Ben olsam kaçar Türkiye gelir, miting düzenler, İngiliz vatandaşlarını protesto ederdim!
Bakın bizim Reis bu süreçlerde ne yaptı?
Ayasofya’yı büyük kalabalıklarla ibadete açtı!
Her türlü mitingi yapmakta kalmada vatandaşa keyif çayları da dağıttı! Dahası salonları nasıl “ lebaleb” doldurduğunu “ Bay Kemal’e “ anlata, anlata bir hal oldu!
Şimdi geldiğimiz nokta tam da başta İngiltere olmak üzere tüm dünyayı çatlatacak cinsten!
Test falan, hepsi rafa kaldırıldı! Yani altta kalanın canı çıksın gibi bir durum!
Ne diyordu Fatih Erbakan “ bu aşılarla insanın şekli bozulacak ve kuyruklu bir nesilin geleceğini” de ima etti!
Ne yalan söyleyim bu kuyruk işi aklıma yattı ve en azından kuyruğundan yakaladın mı, mesele tamamdır! Ya da kuyruğunu kıstırdı mı? Ne bileyim benim ki şizofrenik bir hal!
Kuyruk işte!
Keşke herkeste çıksa da, insan aslına dönse!
Yoksa kuyruk kısılmadan duracağımız yok!
************
DOĞRU AÇIDAN BAKMAK
İntihar eden bir çocuğun, canına kıymasından öte bir durum var ortada! Bıraktığı mesajı es geçer, sadece acı veren bir ölüme odaklanırsanız, her şeyde olduğu gibi üç gün sonra bunu da unutursunuz!
Enes’in verdiği mesaj bir ülkenin intiharıdır!
Biz bunu görmeyenlere verdiği son tepkidir ve daha inanılır olsun diye buna canını da katmıştır!
Eğitimsiz bir toplumda cehaletin geldiği boyutlar günü birlik hepimizi boğuyor! Bir eğitimci olarak yaşadığım sayısız örnek var ve çocuklarının zekasını sadece “ doktor “ olmaya zorlayan aileler var ve o çocuk okuyup doktor olduğunda aldığı bilinçle “ ben doktorum” diyerek hava atmıyor! Ama cahil anne, baba bunu bir kasıntı haline getirerek çevresine, komşusuna karşı bir üstencilik havasına giriyor!
Bir yakınımın çocuğu “ tıp iki de” okuyordu.

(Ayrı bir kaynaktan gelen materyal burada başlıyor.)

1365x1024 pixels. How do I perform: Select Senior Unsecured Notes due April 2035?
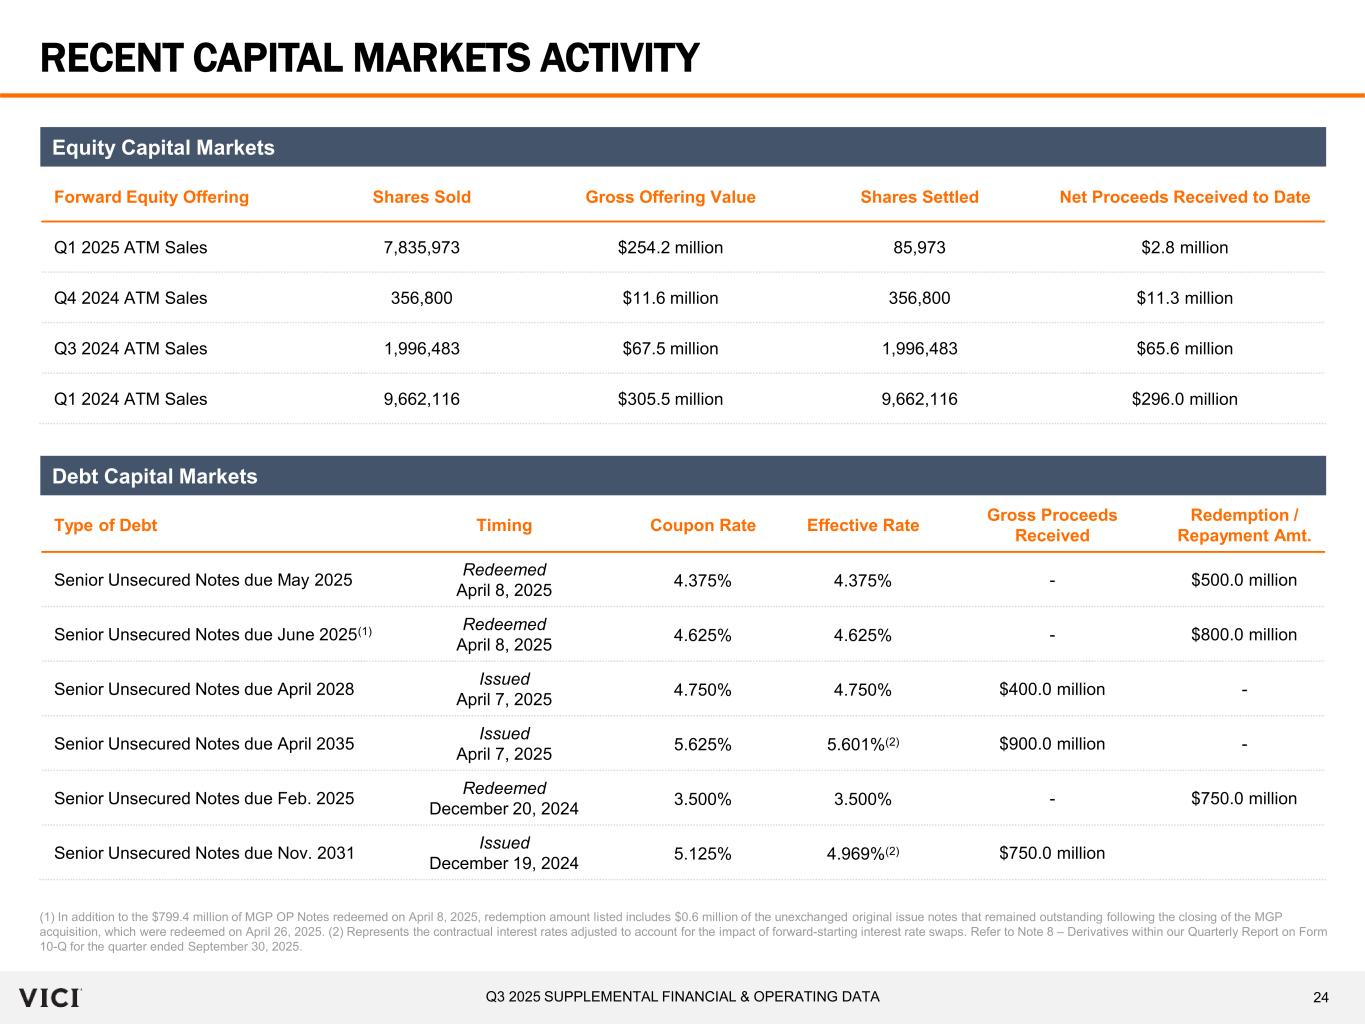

Bu çocuk birden bunalıma girdi ve mühendislik hayali varken, özellikle annesinin buna zorladığını söyleyerek gördüğü aile baskısını dile getirdi!
Yineliyorum; bir eğitimci olarak söylüyorum, lütfen çocuklarınıza eğitici kontroler olun ve onların içindekine asla müdahale etmeyin ve onun içindekini sadece büyütmeye yardımcı olun! Eğer bir duvar ustası olacaksa, iyi bir duvar ustasının yolunu gösterin ve göreceksiniz ki oradan müthiş bir insan ve doğru çıkar! Aksi, zorlayarak sevmediğini dayatırsanız, değil doktor, ne olursa olsun ondan bir doğru çıkaramazsınız!
Yaşamın tüm alanları böyledir! İstemediğim halde şartlar beni öğretmen yapmıştı ve severek yapmaya çalışmama rağmen, bu sefer sistem baskısı ve birçok nedenden dolayı hiç bir zaman iyi bir öğretmen olduğuma inanmadım ve bu nedenledir ki çok genç yaşta tüm ısrarlara rağmen “ yararlı olamıyorum” diyerek kırk dört yaşımda emekli oldum.
Her neyse!
İki gün önceki intihar sıradan bir intihar değildi ve maalesef ülkeyi, bunu okumayacak bir akıl yönetiyor. Üstelik intihara kalkışan bir ülkenin boynuna kendi eliyle urgan geçirerek!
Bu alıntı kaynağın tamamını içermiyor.